● **REQUIRED TASK**
Can you rewrite the stretch of records from the line containing "Task: Click the Zobrazit filtraci button" through the line containing "Action: (1353, 82)", both ends included and requests kept, with each coordinate in the answers scaled by 1.95 and rounded to a whole number (halves rounded up), and give only those lines?

● **GIVEN INFORMATION**
= = = =
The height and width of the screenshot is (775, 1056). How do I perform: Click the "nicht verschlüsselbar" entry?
= = = =
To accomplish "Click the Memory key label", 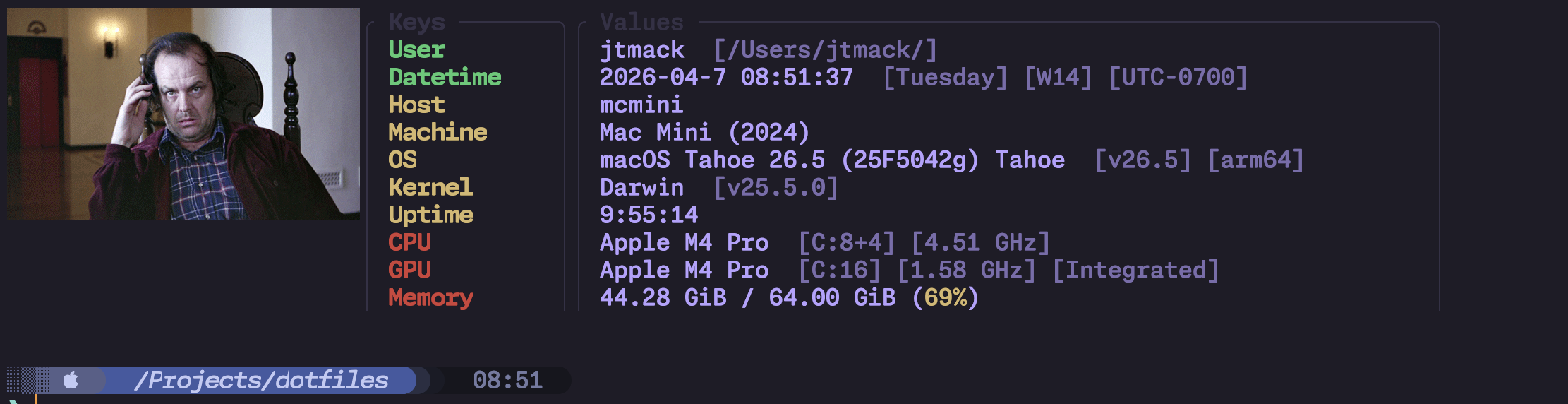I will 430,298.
= = = =
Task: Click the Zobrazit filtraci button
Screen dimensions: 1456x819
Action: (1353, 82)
= = = =
● **SOLVED PROBLEM**
Task: Click the Zobrazit filtraci button
Screen dimensions: 1456x819
Action: (2638, 160)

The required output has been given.